Start of INFORMATION

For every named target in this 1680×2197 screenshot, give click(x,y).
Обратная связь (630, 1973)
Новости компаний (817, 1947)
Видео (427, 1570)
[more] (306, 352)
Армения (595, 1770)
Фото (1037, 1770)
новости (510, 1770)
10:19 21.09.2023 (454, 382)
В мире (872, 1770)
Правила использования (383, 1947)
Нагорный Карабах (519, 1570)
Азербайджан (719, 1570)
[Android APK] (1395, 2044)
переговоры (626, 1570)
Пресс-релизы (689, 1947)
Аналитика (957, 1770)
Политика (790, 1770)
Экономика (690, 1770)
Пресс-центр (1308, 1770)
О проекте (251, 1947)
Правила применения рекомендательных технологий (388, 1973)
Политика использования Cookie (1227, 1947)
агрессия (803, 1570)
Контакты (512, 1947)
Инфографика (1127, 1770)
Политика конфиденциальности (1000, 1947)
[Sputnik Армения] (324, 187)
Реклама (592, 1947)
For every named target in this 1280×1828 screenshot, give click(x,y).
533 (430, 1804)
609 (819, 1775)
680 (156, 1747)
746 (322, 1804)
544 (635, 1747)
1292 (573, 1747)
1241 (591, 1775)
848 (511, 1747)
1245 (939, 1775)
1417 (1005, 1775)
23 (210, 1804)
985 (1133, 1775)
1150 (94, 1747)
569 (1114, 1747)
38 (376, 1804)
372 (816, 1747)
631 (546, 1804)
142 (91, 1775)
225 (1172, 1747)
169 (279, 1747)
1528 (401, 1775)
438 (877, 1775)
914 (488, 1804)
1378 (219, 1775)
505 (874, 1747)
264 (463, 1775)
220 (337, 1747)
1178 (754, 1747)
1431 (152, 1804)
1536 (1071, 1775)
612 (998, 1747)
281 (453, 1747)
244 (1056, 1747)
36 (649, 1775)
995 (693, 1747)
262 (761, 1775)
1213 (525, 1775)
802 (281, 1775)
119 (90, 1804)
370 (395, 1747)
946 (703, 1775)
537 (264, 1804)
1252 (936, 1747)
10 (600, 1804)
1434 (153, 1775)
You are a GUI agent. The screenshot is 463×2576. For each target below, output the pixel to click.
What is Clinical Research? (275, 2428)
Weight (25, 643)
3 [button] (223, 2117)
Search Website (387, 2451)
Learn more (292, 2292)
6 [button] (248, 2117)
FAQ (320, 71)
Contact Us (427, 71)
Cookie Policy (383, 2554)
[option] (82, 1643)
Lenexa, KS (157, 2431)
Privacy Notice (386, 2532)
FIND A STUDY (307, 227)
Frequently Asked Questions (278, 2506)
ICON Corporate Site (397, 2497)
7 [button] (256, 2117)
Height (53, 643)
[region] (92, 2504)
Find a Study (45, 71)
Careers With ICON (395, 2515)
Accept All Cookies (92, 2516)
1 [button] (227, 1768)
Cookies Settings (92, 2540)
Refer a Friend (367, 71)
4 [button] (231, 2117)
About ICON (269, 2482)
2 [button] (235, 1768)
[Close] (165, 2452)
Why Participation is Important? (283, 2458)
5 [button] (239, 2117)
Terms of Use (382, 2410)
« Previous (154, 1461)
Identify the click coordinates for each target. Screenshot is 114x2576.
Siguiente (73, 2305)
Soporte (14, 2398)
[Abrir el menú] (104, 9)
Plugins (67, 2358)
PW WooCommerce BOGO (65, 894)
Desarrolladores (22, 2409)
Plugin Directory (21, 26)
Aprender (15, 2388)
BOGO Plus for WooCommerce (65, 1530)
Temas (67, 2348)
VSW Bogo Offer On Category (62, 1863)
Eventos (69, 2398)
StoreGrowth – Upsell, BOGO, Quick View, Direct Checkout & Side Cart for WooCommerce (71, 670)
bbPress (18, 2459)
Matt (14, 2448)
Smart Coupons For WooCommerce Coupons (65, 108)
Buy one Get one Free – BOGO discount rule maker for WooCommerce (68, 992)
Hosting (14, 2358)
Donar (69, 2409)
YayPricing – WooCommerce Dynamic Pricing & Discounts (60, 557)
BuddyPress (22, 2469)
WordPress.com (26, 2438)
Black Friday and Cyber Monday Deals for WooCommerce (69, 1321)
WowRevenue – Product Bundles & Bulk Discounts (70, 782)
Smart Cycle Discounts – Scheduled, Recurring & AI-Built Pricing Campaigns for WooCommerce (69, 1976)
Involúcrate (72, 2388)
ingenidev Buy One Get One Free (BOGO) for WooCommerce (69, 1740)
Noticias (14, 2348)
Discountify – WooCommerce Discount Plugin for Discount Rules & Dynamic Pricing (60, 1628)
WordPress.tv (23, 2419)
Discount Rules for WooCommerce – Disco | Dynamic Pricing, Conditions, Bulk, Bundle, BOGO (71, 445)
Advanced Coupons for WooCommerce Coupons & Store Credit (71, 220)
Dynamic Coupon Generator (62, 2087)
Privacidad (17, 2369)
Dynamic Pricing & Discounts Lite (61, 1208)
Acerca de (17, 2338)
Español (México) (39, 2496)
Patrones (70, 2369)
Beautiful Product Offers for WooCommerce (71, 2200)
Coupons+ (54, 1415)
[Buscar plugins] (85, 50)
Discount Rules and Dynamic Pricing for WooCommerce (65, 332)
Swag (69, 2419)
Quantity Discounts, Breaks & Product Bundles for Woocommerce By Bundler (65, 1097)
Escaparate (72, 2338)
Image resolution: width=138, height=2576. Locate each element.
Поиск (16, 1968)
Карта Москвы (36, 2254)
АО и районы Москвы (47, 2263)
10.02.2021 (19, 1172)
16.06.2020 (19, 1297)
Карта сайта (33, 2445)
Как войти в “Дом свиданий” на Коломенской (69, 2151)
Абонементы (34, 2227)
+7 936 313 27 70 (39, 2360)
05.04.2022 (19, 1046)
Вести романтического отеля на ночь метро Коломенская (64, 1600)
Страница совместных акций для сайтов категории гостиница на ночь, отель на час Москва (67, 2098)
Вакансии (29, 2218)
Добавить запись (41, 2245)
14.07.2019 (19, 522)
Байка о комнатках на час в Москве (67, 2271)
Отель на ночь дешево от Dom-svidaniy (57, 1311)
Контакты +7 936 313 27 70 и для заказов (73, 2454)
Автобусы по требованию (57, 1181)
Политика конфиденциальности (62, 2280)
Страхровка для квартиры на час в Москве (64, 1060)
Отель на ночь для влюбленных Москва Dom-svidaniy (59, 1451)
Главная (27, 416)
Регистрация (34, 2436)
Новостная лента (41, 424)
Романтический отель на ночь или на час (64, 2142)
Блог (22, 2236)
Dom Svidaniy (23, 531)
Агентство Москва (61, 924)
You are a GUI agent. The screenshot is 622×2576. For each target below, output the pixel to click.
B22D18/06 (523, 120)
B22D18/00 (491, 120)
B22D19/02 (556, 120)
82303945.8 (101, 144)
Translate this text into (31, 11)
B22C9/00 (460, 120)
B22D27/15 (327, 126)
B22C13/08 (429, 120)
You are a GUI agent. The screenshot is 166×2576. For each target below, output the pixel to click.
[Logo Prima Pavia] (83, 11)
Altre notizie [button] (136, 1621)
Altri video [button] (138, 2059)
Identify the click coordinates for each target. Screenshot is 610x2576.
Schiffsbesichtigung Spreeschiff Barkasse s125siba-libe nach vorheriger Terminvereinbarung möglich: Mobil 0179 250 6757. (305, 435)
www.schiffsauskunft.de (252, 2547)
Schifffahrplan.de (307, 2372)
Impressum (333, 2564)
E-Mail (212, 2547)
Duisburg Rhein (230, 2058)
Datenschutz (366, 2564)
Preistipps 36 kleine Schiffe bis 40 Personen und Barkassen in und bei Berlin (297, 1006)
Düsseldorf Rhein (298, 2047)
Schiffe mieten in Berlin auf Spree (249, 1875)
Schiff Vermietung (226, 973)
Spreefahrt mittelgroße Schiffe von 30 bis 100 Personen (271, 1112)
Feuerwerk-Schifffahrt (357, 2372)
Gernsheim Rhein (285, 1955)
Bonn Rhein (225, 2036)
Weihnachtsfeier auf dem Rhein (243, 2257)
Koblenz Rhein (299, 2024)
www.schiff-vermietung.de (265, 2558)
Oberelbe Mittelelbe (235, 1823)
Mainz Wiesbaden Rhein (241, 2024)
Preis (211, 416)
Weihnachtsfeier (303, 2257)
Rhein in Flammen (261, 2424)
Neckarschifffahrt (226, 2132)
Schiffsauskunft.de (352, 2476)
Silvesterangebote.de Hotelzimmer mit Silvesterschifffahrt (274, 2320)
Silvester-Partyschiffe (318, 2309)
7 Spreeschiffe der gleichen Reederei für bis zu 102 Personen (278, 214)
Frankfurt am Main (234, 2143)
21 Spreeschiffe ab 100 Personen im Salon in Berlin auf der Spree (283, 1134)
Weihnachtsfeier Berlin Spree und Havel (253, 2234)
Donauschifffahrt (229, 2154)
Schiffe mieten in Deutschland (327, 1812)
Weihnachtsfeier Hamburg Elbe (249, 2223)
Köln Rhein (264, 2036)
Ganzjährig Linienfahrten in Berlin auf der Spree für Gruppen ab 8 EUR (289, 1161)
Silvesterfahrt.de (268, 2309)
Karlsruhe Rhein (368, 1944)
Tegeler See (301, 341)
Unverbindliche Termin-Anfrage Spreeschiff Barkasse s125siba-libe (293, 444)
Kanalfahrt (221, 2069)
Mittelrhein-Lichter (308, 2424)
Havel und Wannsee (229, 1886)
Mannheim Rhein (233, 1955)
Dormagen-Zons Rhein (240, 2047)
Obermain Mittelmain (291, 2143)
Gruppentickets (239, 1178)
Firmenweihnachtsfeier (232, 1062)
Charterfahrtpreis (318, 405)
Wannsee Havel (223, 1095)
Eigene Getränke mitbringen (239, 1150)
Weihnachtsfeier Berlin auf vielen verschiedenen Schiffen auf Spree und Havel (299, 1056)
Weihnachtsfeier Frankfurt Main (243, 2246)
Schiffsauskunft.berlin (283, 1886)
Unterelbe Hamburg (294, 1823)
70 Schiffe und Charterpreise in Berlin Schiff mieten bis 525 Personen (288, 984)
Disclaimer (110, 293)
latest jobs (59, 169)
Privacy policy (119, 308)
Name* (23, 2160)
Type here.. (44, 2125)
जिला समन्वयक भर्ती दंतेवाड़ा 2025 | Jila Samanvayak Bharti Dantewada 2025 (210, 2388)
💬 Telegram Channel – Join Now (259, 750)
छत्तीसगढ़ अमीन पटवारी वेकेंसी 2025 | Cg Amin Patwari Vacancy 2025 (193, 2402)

End of INFORMATION

TRY IT
Please write out, exactly as they appear above, only the lines in the stretch from the line with "680 (156, 1747)" through the line with "4 [button] (231, 2117)".

EXERCISE SOLUTION
680 (156, 1747)
746 (322, 1804)
544 (635, 1747)
1292 (573, 1747)
1241 (591, 1775)
848 (511, 1747)
1245 (939, 1775)
1417 (1005, 1775)
23 (210, 1804)
985 (1133, 1775)
1150 (94, 1747)
569 (1114, 1747)
38 (376, 1804)
372 (816, 1747)
631 (546, 1804)
142 (91, 1775)
225 (1172, 1747)
169 (279, 1747)
1528 (401, 1775)
438 (877, 1775)
914 (488, 1804)
1378 (219, 1775)
505 (874, 1747)
264 (463, 1775)
220 (337, 1747)
1178 (754, 1747)
1431 (152, 1804)
1536 (1071, 1775)
612 (998, 1747)
281 (453, 1747)
244 (1056, 1747)
36 (649, 1775)
995 (693, 1747)
262 (761, 1775)
1213 (525, 1775)
802 (281, 1775)
119 (90, 1804)
370 (395, 1747)
946 (703, 1775)
537 (264, 1804)
1252 (936, 1747)
10 (600, 1804)
1434 (153, 1775)
You are a GUI agent. The screenshot is 463×2576. For each target below, output the pixel to click.
What is Clinical Research? (275, 2428)
Weight (25, 643)
3 [button] (223, 2117)
Search Website (387, 2451)
Learn more (292, 2292)
6 [button] (248, 2117)
FAQ (320, 71)
Contact Us (427, 71)
Cookie Policy (383, 2554)
[option] (82, 1643)
Lenexa, KS (157, 2431)
Privacy Notice (386, 2532)
FIND A STUDY (307, 227)
Frequently Asked Questions (278, 2506)
ICON Corporate Site (397, 2497)
7 [button] (256, 2117)
Height (53, 643)
[region] (92, 2504)
Find a Study (45, 71)
Careers With ICON (395, 2515)
Accept All Cookies (92, 2516)
1 [button] (227, 1768)
Cookies Settings (92, 2540)
Refer a Friend (367, 71)
4 [button] (231, 2117)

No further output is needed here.